In order to understand compilers and in particular assembly language better, I have been experimenting with a trivial piece of code where the sum of the first N numbers is calculated, which should result in N(N+1)/2 or N(N-1)/2.

As the code shows there are two functions:

#include <cstdint>


// Once compiled with optimization, the generated assembly has a loop

uint64_t sum1( uint64_t n ) {  
    uint64_t sum = 0;
    for ( uint64_t j=0; j<=n; ++j ) {
        sum += j;
    }
    return sum;
}

// Once compiled with optimization, the generated assembly of the following has no loop

uint64_t sum2( uint64_t n ) {  
    uint64_t sum = 0;
    for ( uint64_t j=0; j<n; ++j ) {
        sum += j;
    }
    return sum;
}

In the first function I loop from O to N i.e. j<=n and in the second function I go from O to N-1 i.e. j<n.

My understanding/observation:

• For the first function sum1 the generated assembly has a loop while for the second function sum2 the assembly shows no loop.

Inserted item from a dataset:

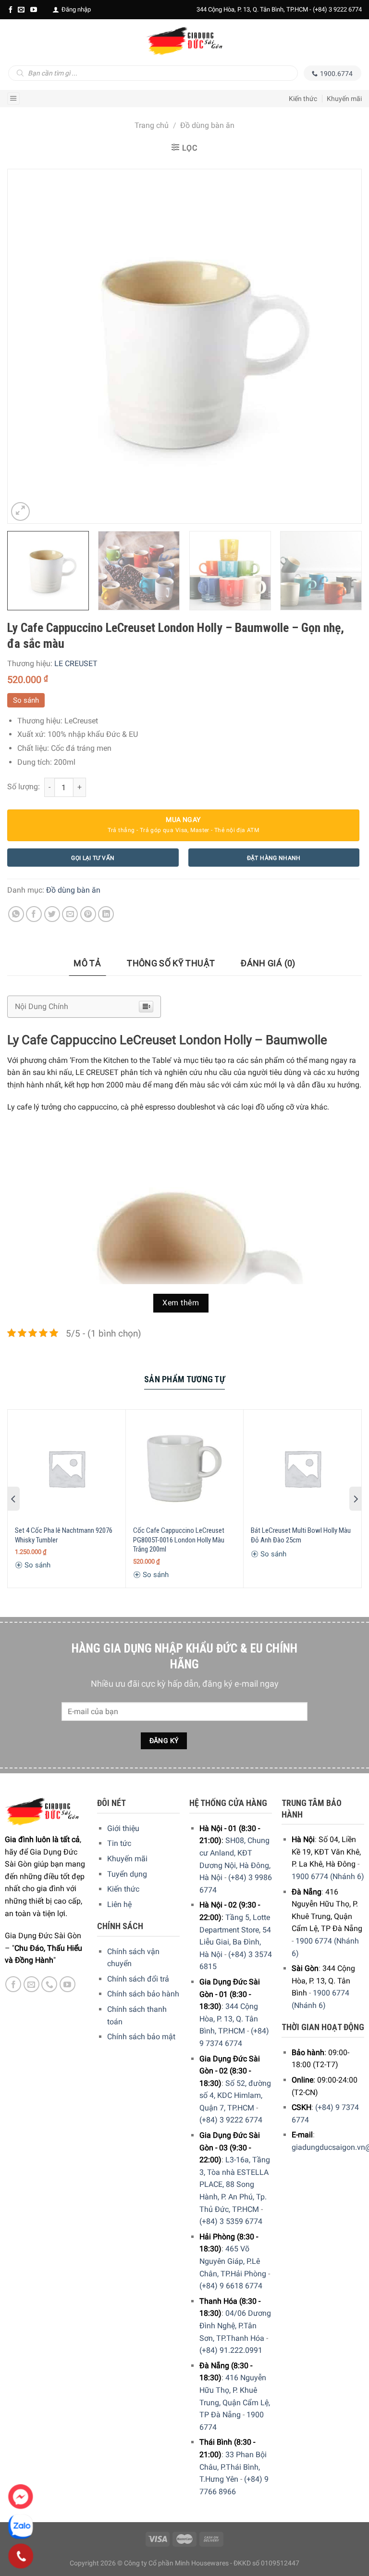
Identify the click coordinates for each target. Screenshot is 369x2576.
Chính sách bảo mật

However, once I remove the compiler optimizations i.e. -O3, then you can finally see the loop for the second function in assembly.

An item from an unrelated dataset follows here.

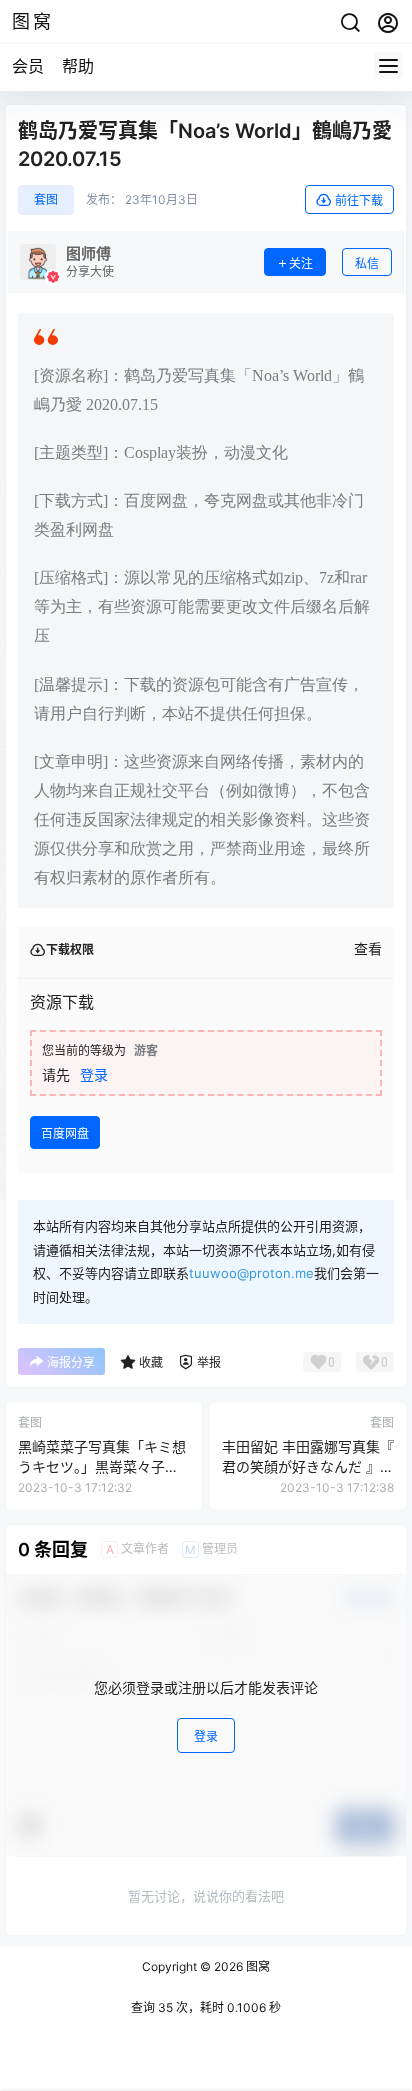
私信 (367, 263)
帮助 (78, 66)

• To see the generated assembly with compiler optimization, please see this Optimized.

• To see the generated assembly without compiler optimization, please see this non-optimized.

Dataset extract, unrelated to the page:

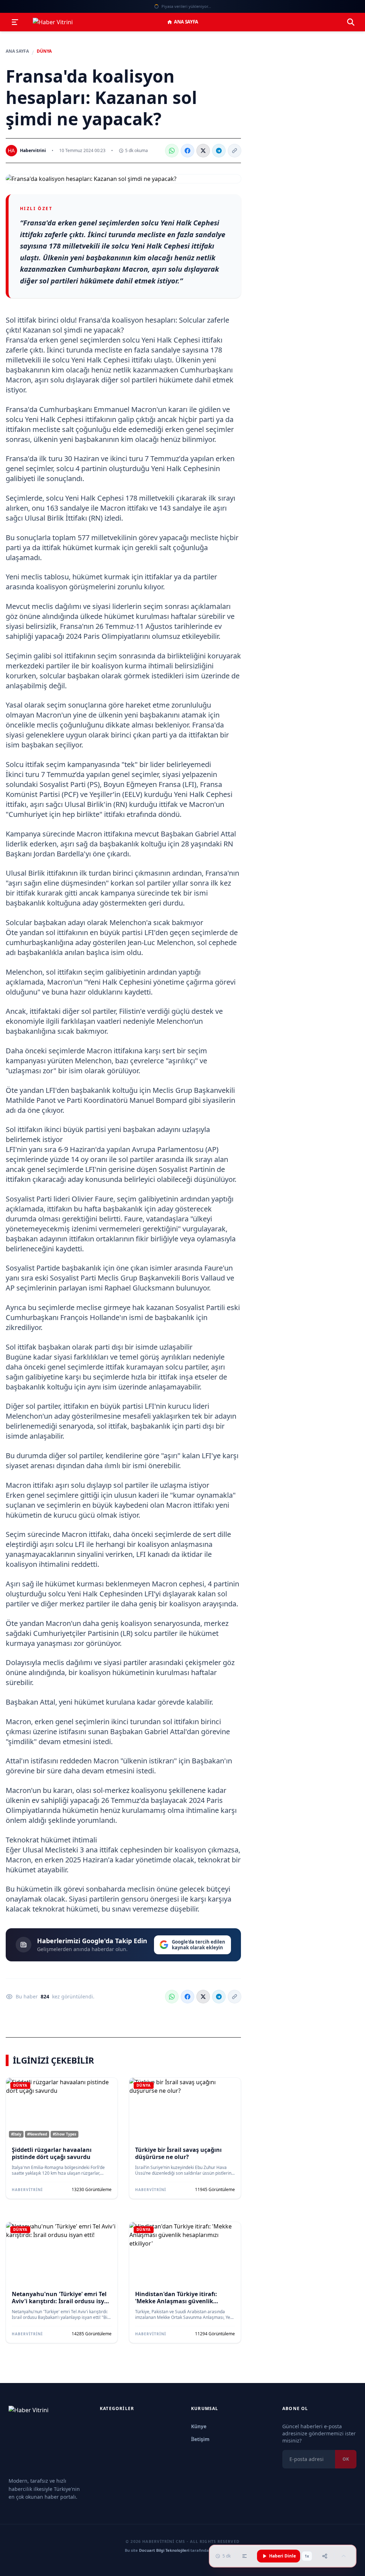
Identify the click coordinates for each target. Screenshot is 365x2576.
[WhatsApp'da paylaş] (171, 150)
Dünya (44, 51)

• Compiler is x86-64 clang

Question: Why does the compiler optimization not show the other loop in the assembly?

Answer 1

This is because your compiler is very, very smart, and it knows that the sum of all values from 0 to n can be calculated with a trivial mathematical formula, instead of a loop.

However, your C++ compiler also figured out that this mathematical formula cannot be used in the <= version because for certain input values a bug gets triggered that results in an infinite loop, so all bets are off, and the compiler compiles the code exactly as given.